▶ Task goal: In the post on self-acceptance below, give the passage again starting with "That's the last" and going on through "things took place.", replacing "handout" with "worksheet" wherever it appears.
(Document extract)
There's a wonderful webcomic based on the protagonist's extremely non-literal search for pieces of his own mind. It's called "Alpha-Flag". One of the more interesting details is that the protagonist's "missing pieces" are all given names based on the phonetic alphabet; his lost self-confidence, his only companion, is called "Charlie".
There is at least one short story that may or may not have anything to do with the main narrative, whose title inspired this post:
http://joncairns.net/AlphaFlag/wordpress/?p=1112
Frankly, I've lived so much of my life alone and forgotten, or at least ignored, so the prospect of dying under those conditions doesn't bother me all that much. Have I gotten to this place because I'm so afraid of emotionally investing in other people? Or because I don't know how to find those in whom I can emotionally invest and who will do so to the same degree to me that I do to them?
It's probably got something to do with my poor track-record of self-acceptance. One of my previous therapists gave me a handout, some photocopied pages from a book called "The Principle of Self-Acceptance". In it, the author proposes that true self-acceptance is the absolute foundation for self-esteem and, ultimately, all healthy psychological states. It is defined as "my refusal to be in an adversarial relationship with myself".
I didn't read the handout when my therapist gave it to me, and I probably would have forgotten it if it hadn't somehow drifted to the top of the pile of clutter in my room.
"I cannot be truly for myself, cannot build self-esteem, if I cannot accept myself."
That's the last sentence in the handout. The rest of the handout talks about the need to accept all my thoughts, feelings, desires, actions and dreams as an expression of who and what I am at the time that these things took place.
(End Document extract)
(Records supplied)
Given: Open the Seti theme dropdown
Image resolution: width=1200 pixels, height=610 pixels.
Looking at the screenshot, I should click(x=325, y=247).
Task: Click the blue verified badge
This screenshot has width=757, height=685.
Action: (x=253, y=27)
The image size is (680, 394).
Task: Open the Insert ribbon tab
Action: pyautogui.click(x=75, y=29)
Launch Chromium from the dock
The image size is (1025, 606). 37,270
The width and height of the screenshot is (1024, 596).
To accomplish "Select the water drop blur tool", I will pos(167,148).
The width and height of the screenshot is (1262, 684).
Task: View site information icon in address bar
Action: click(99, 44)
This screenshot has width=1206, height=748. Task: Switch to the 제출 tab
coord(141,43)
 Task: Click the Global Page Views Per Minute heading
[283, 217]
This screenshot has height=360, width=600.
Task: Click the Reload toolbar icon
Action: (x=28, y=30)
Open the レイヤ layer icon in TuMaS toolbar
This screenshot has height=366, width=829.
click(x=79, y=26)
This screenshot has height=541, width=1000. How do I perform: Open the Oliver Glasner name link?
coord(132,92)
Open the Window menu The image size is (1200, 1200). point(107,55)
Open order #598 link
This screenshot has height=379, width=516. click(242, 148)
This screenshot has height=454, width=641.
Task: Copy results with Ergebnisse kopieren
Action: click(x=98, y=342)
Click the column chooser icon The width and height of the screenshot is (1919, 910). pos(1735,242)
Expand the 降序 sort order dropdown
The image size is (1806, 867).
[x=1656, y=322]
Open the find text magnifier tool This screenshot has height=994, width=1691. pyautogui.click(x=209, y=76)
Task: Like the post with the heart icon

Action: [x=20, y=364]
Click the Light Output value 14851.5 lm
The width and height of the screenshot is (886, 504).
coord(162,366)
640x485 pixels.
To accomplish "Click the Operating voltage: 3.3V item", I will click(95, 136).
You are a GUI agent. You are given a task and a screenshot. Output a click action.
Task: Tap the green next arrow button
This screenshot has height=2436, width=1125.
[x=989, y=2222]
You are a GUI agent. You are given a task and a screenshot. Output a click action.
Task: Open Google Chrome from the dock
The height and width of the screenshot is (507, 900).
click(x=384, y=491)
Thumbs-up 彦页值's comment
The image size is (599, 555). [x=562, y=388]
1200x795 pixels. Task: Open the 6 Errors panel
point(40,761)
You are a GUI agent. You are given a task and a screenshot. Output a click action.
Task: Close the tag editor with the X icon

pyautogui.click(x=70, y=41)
(End Records supplied)
▶ Expected answer:
That's the last sentence in the worksheet. The rest of the worksheet talks about the need to accept all my thoughts, feelings, desires, actions and dreams as an expression of who and what I am at the time that these things took place.